The two schools became separate institutions in 1910, when the current building was constructed at the northeast corner of Marquette and 89th Street. It was designed by Dwight Perkins (1867–1941), supervising architect of the Chicago Public School system between 1905 and 1910, and built "on identical plans" as its more famous cousin, Irving Park High School. (opened as Carl Schurz High School The latter building was listed on the National Register of Historic Places in 2011, and the Bowen School building was added in 2026. The building cost $700,000 and contained about 125 rooms; it was noted for its manual training and domestic science departments. By the 1930s, Bowen's student body had grown to 4,600, due to the great increase in immigrants of Polish and Slavic descent in the South Chicago area.

==Athletics==
Bowen competes in the Chicago Public League (CPL) and is a member of the Illinois High School Association (IHSA). Bowen sport teams are called the Boilermakers. The boys' baseball team were Public League champions in the 1953–54 and the 1971 season. The boys' soccer team were Public League champions three times (1979–80, 1980–81 and 1981–82). the boys' football team were Blue Division champs in 1963 defeating Harlan 19-18. After taking a 13-0 lead at half time Bowen came back in the last two minutes of the game to win it on a pass from George Lalich to Steve Zinini. Steve served as a gunner on a chopper in Vietnam. The team got the ball back because of a fumble recovery by Jim Robinson who served as a marine in Vietnam. Those three were the heroes of the game. They were Blue Division Champs back to back in 1981, 1982 and 1983 defeating Harlan each time. The following year they moved up to The Red Division.

==Notable alumni==

- Jon Burge – (1965), Chicago Police Department officer, convicted of torturing over 200 men into giving false confessions.

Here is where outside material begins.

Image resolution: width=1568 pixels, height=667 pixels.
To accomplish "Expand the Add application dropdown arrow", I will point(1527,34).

- Phil Collins – former MLB player (Chicago Cubs, Philadelphia Phillies, St. Louis Cardinals)
- Andrew Davis – film director.
- Johnny Drake - football player
- Eli Grba – former baseball player who pitched in the 1960 World Series as a member of the New York Yankees.
- Bill Haarlow – early professional basketball player.

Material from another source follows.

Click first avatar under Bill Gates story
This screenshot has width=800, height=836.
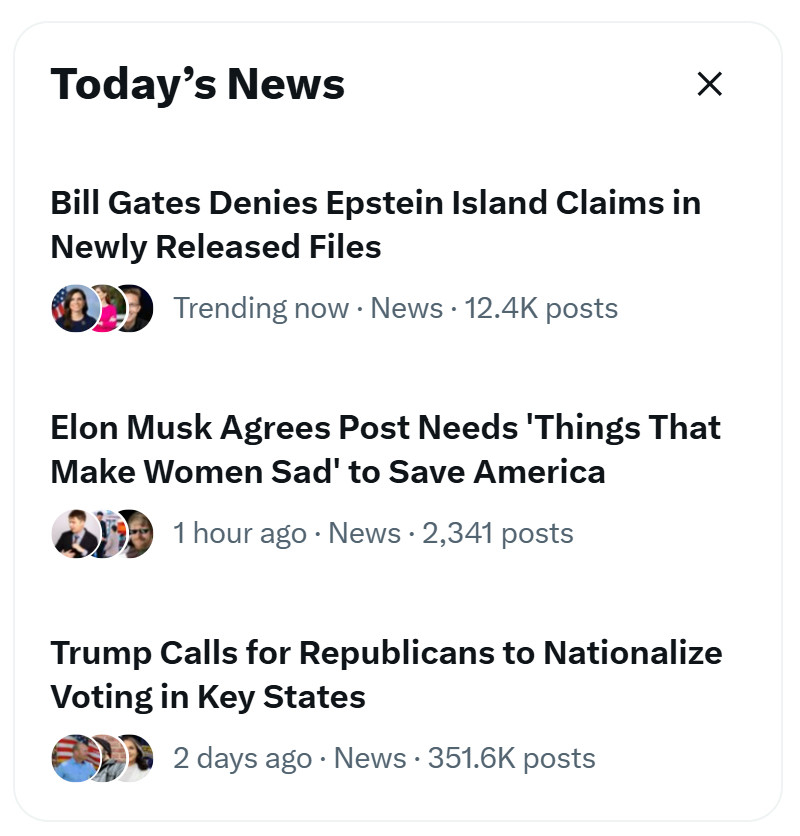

- Roy Henshaw - former big-league left-handed pitcher who went 33-40 in parts of eight seasons (1933, 1935-1938, 1942–1944) in the majors, most notably with the Chicago Cubs.
- Billy Holm – former MLB player (Chicago Cubs, Boston Red Sox).
- Joni James – MGM Records star who sold more than 100 million singles and albums worldwide beginning in 1952, four years after graduating from Bowen.
- Gene Krupa – drummer.
- Edward M. Lerner – science fiction author and technologist.
- Samuel C. Maragos, member of the Illinois General Assembly.
- Kenneth Mars - actor (The Producers, Malcolm in the Middle)
- Tony Piet – baseball player for the Chicago White Sox
- Earl W. Renfroe - orthodontist
- Ed Schwartz –radio host who worked at WIND, WGN, and WLUP in Chicago.
- Marc Smith – creator of slam poetry.
- Ed Winceniak – former MLB player (Chicago Cubs).